Wednesday, January 13, 2010


Elizabeth Gilbert, the author of the gazillion-selling Eat, Pray, Love is out with a new one called Committed: A Skeptic Makes Peace with Marriage. Committed follows off from where EPL leaves off and explores the institution of marriage.

I haven't read EPL yet, so I can't say much either way about it. I am curious to read Committed though, because I am fascinated by marriage and learning about what makes for a good one.

An interesting statement made by Ms. Gilbert in this interview on the Goodreads website is that marriage does not benefit women as much as it does men.

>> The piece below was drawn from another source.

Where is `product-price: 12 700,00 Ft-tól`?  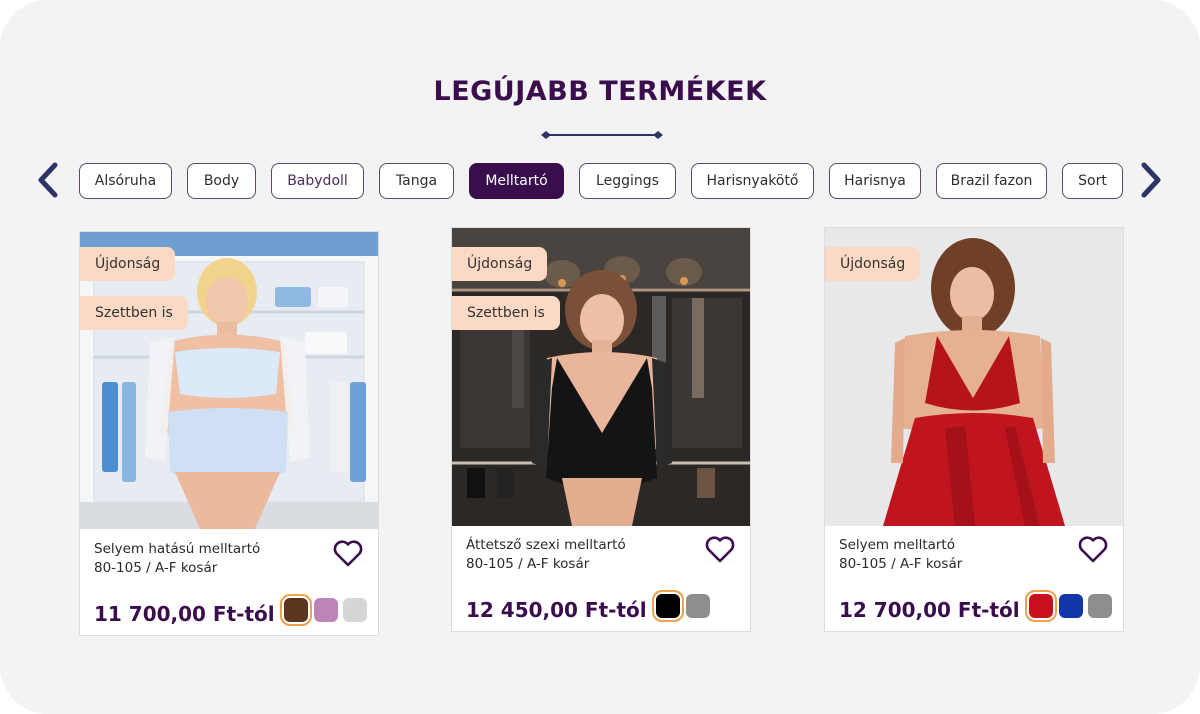 product-price: 12 700,00 Ft-tól is located at coordinates (930, 610).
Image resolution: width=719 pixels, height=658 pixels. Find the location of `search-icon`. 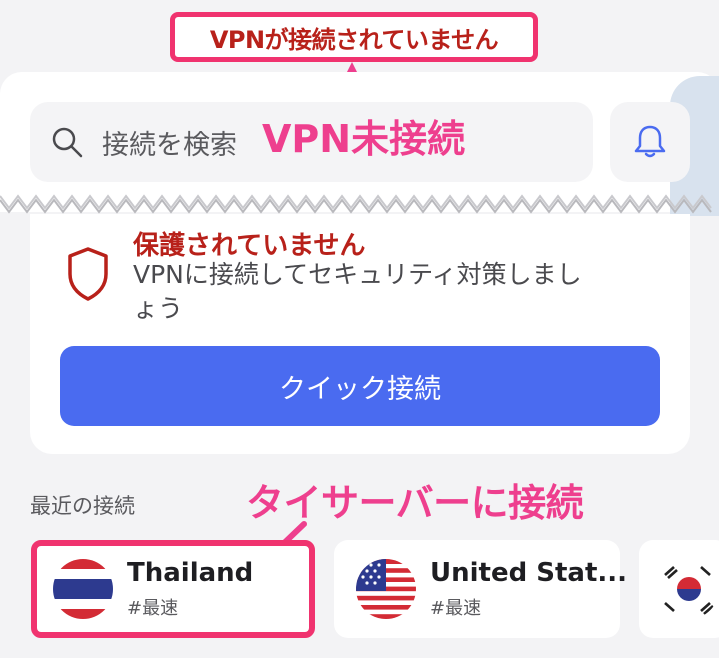

search-icon is located at coordinates (68, 142).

Her thinking is that women go into marriage with extremely high ideals and are frequently brought crashing to earth in disappointment. Men, on the other hand, enter into legal unions with reluctance, scared of losing their independence and becoming trapped, and then find themselves pleasantly surprised and think "Oh, this is actually quite nice." Of course, I am sure that traditional gender roles play a big part in adjusting people's expectations once within the institution.

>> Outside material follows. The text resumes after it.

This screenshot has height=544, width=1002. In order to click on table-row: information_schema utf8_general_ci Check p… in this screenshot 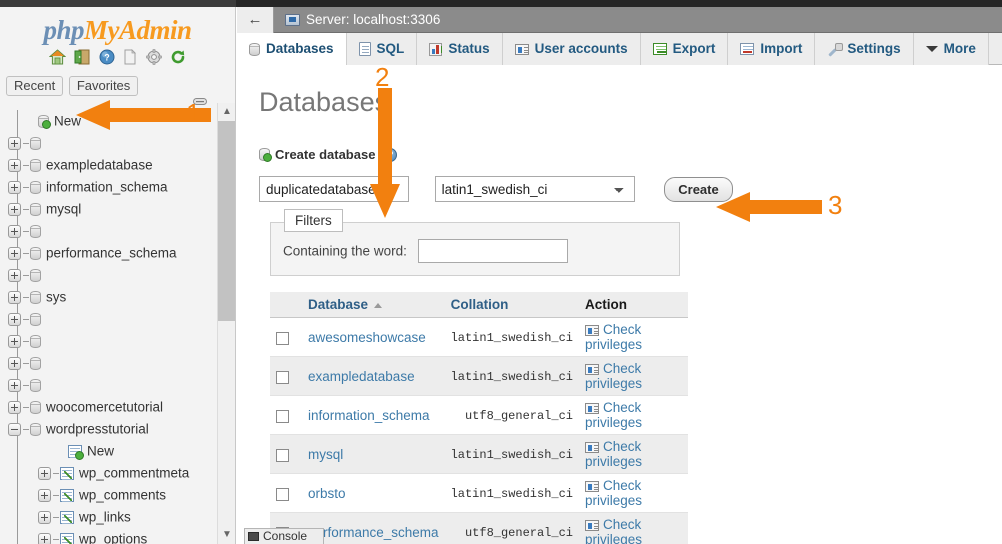, I will do `click(479, 416)`.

Another interesting thing she says, which goes against popular thinking is that the more educated, independent and successful a woman is, the more content she is in her marriage. I can't count the number of times I have heard it said (and it's usually from men, sorry guys) that the more educated a woman is, the less likely she will make a good wife (the characteristics of a 'good' wife is a subject of discussion for another day).

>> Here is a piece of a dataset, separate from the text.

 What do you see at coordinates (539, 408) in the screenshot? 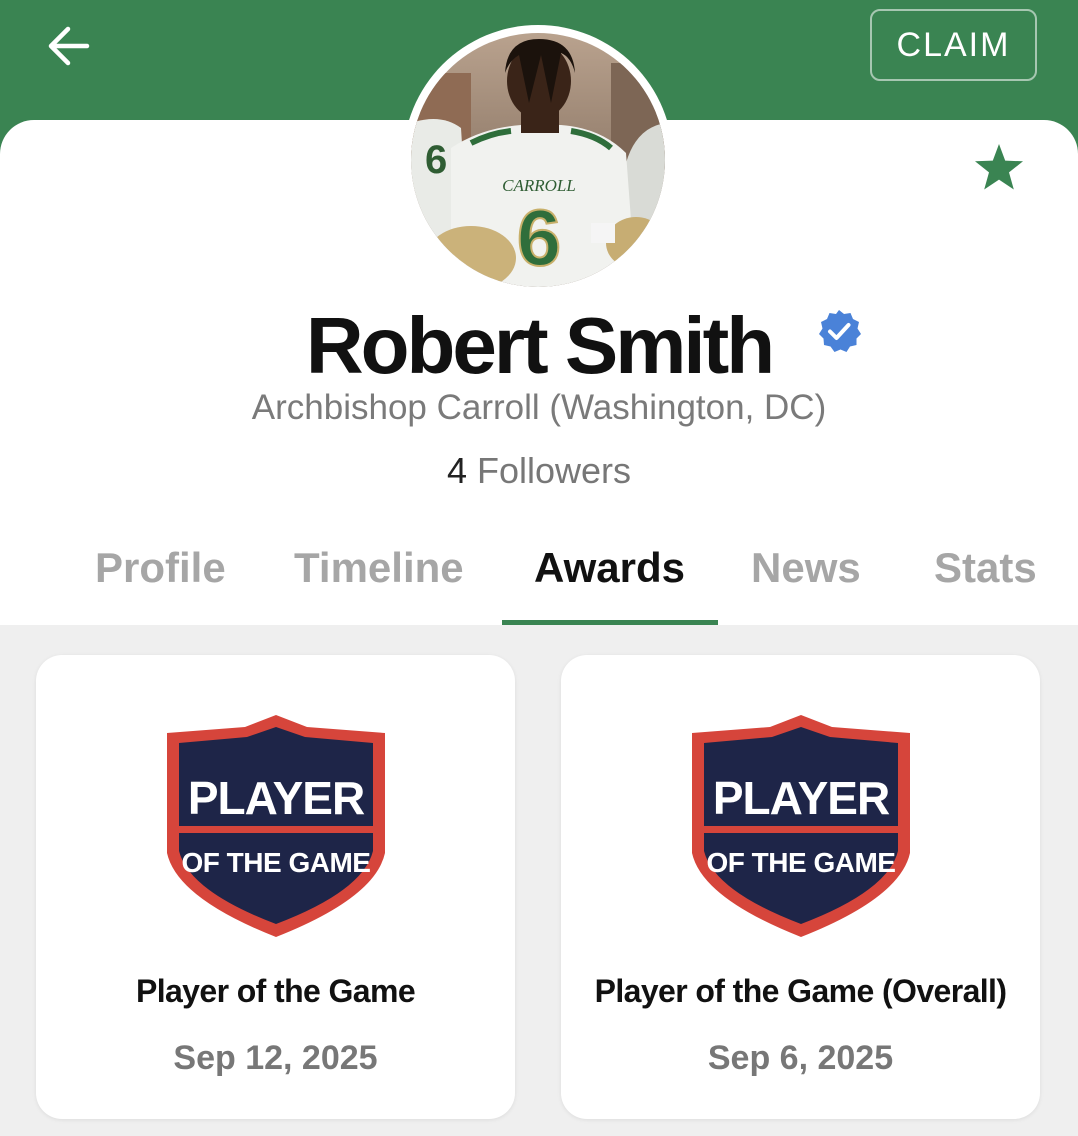
I see `school-name: Archbishop Carroll (Washington, DC)` at bounding box center [539, 408].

Well, the truth is that many women are brought up with romantic and unrealistic notions of marriage. You are told to wait for 'your Prince Charming', 'white knight on a horse'; that one day 'your prince will come.' Fairy tales end with the maiden and her prince 'riding off into the sunset' or 'living happily ever after.'

I never really wondered how come boys aren't reared on the same delusional stories. However now that I think about it, I realise that it's no wonder that there can be such a difference in how the sexes largely approach relationships.